Mahmoud and Ahmed were initially charged with “inciting and supporting terrorism”; a police statement said that “detectives encountered numerous books containing inciteful material with nationalist Palestinian themes, including a children’s colouring book titled From the River to the Sea”. However, the charge was changed to “disturbing public order”, according to the booksellers’ lawyer.
The family-run Educational Bookshop opened in 1984 and has since become a hub of cultural life in Jerusalem, well-known among academics, journalists and tourists. After the raid, dozens of protesters gathered outside court, and at least nine diplomats from the UK and other European countries attended the hearing on 10 February.
More than £30,000 has since been raised via a GoFundMe campaign in support of the Educational Bookshop organised by the London-based Saqi Books, which publishes Daybreak in Gaza. Funds will go towards replacing books that were seized, fixing damages and paying booksellers until Mahmoud and Ahmed are allowed to return to work, as one of the terms of their 11 February release was that they must not return to bookselling for a minimum of 20 days.

▶ Jobs:
A. According to the passage on the Educational Bookshop raid, what condition was attached to the booksellers' release on 11 February?
B. Pick up the passage on the Educational Bookshop raid after its last sentence and carry it forward.

▶ Excerpted records:

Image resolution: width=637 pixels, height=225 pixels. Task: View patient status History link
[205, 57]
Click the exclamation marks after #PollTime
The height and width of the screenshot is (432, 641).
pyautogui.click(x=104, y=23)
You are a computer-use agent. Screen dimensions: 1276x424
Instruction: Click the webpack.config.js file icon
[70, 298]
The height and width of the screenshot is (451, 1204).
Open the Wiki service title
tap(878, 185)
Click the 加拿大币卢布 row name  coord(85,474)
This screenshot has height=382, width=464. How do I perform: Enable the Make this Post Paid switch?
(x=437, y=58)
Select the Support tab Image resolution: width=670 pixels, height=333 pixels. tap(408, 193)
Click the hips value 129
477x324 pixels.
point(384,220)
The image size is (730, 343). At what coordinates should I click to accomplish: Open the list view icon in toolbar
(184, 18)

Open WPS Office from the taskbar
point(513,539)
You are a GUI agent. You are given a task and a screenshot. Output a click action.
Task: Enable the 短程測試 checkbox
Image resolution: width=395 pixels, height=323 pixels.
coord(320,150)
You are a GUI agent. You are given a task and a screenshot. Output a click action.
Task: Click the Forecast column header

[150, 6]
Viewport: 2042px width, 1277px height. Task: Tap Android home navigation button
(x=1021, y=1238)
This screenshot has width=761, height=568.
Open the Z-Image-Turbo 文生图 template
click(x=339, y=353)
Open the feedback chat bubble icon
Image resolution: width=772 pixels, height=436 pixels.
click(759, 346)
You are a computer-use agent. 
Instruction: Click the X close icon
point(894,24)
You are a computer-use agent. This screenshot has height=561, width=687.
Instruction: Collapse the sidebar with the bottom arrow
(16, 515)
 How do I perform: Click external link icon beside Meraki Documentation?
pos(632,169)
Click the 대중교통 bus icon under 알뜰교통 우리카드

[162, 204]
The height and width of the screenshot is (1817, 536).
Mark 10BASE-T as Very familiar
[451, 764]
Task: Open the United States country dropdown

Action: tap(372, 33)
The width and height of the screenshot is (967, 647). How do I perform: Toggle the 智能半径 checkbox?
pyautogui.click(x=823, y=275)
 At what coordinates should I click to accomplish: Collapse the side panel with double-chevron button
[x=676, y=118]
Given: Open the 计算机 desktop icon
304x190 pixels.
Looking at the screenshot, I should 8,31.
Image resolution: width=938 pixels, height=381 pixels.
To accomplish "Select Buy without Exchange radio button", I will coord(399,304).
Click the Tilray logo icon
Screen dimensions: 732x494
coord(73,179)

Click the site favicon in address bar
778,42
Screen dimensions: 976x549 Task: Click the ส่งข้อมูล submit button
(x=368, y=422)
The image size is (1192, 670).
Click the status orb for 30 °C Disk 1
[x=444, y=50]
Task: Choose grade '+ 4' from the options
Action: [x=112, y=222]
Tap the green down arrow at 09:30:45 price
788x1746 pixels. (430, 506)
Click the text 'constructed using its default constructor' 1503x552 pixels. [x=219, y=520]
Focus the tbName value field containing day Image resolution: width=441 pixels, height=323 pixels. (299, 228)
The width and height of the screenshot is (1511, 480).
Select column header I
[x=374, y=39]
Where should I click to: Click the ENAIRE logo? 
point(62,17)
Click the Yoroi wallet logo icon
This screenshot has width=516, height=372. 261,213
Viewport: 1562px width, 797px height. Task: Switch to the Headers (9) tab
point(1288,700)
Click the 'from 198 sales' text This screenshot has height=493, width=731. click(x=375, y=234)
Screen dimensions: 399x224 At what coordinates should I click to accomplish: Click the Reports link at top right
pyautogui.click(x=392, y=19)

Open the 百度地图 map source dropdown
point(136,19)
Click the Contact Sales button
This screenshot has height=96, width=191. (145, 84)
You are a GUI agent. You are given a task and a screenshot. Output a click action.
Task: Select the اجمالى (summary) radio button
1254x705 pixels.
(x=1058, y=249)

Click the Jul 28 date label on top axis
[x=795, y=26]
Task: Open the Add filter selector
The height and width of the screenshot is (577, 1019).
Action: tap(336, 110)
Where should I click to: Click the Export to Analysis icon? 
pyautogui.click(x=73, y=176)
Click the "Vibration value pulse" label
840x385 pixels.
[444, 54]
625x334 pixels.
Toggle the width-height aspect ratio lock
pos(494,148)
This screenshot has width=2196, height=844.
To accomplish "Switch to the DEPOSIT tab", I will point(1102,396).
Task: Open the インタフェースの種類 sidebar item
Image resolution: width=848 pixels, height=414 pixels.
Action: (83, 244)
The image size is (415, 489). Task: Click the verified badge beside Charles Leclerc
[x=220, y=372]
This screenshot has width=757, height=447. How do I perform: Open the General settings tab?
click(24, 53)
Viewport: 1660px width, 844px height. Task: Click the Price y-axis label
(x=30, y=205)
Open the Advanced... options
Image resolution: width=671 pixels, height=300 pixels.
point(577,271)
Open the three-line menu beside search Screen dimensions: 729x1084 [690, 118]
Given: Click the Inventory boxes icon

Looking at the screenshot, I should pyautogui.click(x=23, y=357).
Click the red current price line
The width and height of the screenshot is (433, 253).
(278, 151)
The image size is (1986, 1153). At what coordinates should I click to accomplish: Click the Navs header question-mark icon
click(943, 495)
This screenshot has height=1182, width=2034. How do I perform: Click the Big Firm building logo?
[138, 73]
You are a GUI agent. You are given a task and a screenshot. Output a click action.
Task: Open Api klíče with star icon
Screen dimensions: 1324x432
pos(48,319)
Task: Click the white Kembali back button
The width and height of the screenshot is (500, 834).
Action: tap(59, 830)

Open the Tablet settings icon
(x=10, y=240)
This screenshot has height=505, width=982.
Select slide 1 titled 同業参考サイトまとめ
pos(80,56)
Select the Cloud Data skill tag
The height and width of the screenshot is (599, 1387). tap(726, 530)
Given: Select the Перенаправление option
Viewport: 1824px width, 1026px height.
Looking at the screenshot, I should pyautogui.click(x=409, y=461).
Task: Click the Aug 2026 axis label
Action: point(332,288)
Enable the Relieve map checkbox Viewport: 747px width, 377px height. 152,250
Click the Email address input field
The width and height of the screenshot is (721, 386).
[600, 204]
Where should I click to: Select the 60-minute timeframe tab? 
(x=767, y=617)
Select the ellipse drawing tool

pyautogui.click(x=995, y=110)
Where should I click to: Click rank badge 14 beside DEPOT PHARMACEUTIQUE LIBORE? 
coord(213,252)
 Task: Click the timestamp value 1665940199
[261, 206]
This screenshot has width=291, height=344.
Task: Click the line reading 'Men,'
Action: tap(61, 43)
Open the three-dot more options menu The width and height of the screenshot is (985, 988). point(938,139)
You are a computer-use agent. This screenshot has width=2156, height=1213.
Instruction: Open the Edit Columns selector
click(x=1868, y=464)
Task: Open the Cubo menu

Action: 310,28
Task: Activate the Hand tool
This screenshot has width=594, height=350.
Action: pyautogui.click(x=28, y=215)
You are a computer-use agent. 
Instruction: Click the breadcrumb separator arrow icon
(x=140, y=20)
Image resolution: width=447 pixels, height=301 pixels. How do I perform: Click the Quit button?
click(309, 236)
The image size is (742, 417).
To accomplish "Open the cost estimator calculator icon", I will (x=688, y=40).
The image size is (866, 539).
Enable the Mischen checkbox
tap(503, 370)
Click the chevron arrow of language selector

▶ Expected outputs:
A. They must not return to bookselling for at least 20 days.

B.
Alongside fellow independent publisher Pluto Press, Saqi Books is also launching #BooksellingIsNotACrime Day on Saturday, with booksellers invited to put on events, donate a percentage of their profits to the fundraiser or create displays of Palestinian literature.
The group Fossil Free Books (FFB), which campaigns for “a genocide free, fossil free books industry” described the SoA’s statement as a “non-statement” of the kind that “does not challenge assaults on freedom of speech” but “confirms them”.
However, FFB recommended “staying engaged” with the SoA, suggesting that all authors, illustrators and translators join it, “not because it is currently the union we need”, but to “use its democratic structures to transform it into the union we deserve.”